To avoid making mistakes like this, you should ensure a business in its maturity stage when franchising. This is the stage in the life cycle of a business where its revenue and growth starts to plateau. At this point, the business has figured out what systems are best for it, and it may have tapped out the revenue potential in its area. Franchising a business in this stage allows the business to start growing again without undermining the original business model. An excellent way to decide if your business is in the maturity stage is to look at your revenue and figure out if it has started to plateau. If it has, then franchising may be an excellent way to spur growth again. 

Your Model is Unfranchisable

It may be the reality that your business is just not suited to franchising. It may not be the news that business owners want to hear, but not all business models are franchisable. There can be many reasons for this.

Firstly, the business may not be workable in another location. It needs to be replicated in another area of New Zealand for the franchise to work. For example, your business may sell a particular product that is only useful in a specific part of the country. This will mean that your product will not sell if offered in another location. Another reason is that there may be no supplier of your product in another location. For example, a particular input good may not be sourced in a different part of the country. However, you may be able to get this input transported to the prospective franchisees’ location if it is financially feasible.
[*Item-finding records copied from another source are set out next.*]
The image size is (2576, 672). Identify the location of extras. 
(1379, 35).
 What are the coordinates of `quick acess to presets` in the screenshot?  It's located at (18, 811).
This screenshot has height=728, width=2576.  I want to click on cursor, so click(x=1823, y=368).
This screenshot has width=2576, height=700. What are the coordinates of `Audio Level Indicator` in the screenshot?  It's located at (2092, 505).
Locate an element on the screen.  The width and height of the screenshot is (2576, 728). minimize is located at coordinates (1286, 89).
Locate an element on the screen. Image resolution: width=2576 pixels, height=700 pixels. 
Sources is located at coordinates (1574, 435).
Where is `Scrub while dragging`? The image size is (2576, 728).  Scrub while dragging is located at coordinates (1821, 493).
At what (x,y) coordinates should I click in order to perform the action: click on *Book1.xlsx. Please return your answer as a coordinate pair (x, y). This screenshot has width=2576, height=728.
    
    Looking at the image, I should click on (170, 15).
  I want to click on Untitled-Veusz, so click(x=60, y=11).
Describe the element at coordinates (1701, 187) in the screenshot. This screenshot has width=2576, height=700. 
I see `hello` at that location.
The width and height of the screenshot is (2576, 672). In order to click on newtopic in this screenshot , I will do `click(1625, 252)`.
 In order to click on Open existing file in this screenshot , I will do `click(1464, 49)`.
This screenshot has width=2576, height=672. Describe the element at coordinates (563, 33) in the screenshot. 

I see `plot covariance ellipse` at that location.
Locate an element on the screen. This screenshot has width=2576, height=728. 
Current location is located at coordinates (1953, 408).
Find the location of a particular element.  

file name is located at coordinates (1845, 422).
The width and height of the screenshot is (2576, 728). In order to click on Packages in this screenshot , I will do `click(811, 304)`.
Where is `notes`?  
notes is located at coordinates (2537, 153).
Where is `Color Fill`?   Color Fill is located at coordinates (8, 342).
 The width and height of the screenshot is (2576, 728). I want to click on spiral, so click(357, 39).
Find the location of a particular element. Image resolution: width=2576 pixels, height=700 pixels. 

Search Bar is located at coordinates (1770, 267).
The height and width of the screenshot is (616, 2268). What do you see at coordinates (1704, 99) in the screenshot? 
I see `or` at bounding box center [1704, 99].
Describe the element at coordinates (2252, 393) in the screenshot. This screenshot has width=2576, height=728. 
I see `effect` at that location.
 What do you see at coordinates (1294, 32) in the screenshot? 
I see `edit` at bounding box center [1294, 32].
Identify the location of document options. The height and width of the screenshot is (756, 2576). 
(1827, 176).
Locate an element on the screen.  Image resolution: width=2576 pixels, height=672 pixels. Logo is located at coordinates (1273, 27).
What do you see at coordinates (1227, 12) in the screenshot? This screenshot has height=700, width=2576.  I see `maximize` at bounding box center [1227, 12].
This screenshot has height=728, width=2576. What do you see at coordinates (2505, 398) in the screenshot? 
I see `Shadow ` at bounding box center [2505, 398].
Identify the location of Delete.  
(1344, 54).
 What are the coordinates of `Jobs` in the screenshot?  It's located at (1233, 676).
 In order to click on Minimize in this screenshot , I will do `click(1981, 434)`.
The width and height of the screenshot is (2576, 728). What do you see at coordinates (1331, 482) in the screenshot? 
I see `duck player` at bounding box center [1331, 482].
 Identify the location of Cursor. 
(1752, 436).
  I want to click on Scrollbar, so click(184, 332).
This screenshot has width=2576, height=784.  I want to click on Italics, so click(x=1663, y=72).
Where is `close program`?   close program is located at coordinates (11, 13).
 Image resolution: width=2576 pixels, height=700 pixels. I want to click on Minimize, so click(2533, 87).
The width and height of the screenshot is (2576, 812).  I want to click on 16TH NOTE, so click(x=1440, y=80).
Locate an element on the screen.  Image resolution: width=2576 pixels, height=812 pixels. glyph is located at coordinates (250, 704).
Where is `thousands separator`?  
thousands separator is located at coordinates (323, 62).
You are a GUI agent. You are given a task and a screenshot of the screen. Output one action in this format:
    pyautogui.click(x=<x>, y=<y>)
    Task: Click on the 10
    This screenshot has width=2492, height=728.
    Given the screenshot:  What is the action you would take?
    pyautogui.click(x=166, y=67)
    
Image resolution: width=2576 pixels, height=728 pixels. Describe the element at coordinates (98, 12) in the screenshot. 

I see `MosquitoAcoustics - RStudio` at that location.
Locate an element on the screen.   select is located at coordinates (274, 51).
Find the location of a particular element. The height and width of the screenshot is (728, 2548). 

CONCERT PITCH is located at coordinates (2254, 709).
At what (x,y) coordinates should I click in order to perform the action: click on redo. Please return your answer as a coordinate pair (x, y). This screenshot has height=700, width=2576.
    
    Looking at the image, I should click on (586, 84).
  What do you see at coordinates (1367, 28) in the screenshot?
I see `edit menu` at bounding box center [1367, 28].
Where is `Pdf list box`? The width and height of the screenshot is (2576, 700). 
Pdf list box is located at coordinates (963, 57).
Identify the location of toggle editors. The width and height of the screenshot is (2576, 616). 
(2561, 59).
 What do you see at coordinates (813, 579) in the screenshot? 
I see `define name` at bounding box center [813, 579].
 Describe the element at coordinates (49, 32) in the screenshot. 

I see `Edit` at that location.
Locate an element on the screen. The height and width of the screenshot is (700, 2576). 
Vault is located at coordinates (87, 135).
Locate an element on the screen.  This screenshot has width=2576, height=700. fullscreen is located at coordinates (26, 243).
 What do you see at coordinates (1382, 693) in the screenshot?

Secondly, your business may also rely on careful brand management for it to be successful. If you were to franchise your business, you might lose control over how the brand is managed. Even though your franchise agreement will outline how your franchisee can use your brand, you will not be able to monitor every aspect of your franchisee’s dealings as you would with your own business. Your business could suffer if your franchisee is using your brand in a way that is not beneficial for you. A way around this is to insert a termination clause in your franchise agreement. This will allow you to cancel the franchise agreement if a franchisee breaks a provision of that agreement. This provision could be using your brand in a way that is not specified in the agreement.

Bringing on the Wrong Franchisees

If you feel like your business is ready to franchise, then getting the right franchisees to buy into your business is crucial. All too often, franchisors are willing to sell their franchise to whoever is willing to pay the most in fees or royalties. However, this strategy can backfire. A franchisee needs to be able to have a good relationship with their franchisor. This is because whatever happens to one franchise can affect all the others as they are all trading under the same brand. Having a franchisor that follows your agreement and takes your advice will allow you to let that franchise run independently. The last thing you want to do is be in dispute with your franchisee or have to activate the termination clause in your agreement.

Key Takeaways 

Franchising your business is a popular way to grow your business in New Zealand. Many businesses franchise to expand their business to other parts of the country without raising any debt or equity. You must be aware of the mistakes that franchisors make when franchising their business. These are:

  • franchising too early;
  • having a model that is not franchisable; and
  • bringing on the wrong franchisees.

If you need any legal assistance with franchising, contact LegalVision’s franchise lawyers on 0800 005 570 or fill out the form on this page.

Frequently Asked Questions

Can I change my model to make it franchisable?

You may be able to change your model so that it becomes easier to franchise. However, if your fundamental business plan does not make franchising easy, then it may not be possible.

What is the best way to find out if I am bringing on the right franchisees?

Do your research on who they are and what previous business dealings they have been involved with. Check up on their references to make sure that they would make sound business partners.

Can I terminate the franchise agreement at any time?

If your franchisee has broken your franchise agreement, then you will be able to activate the termination clause and cancel the agreement at any time.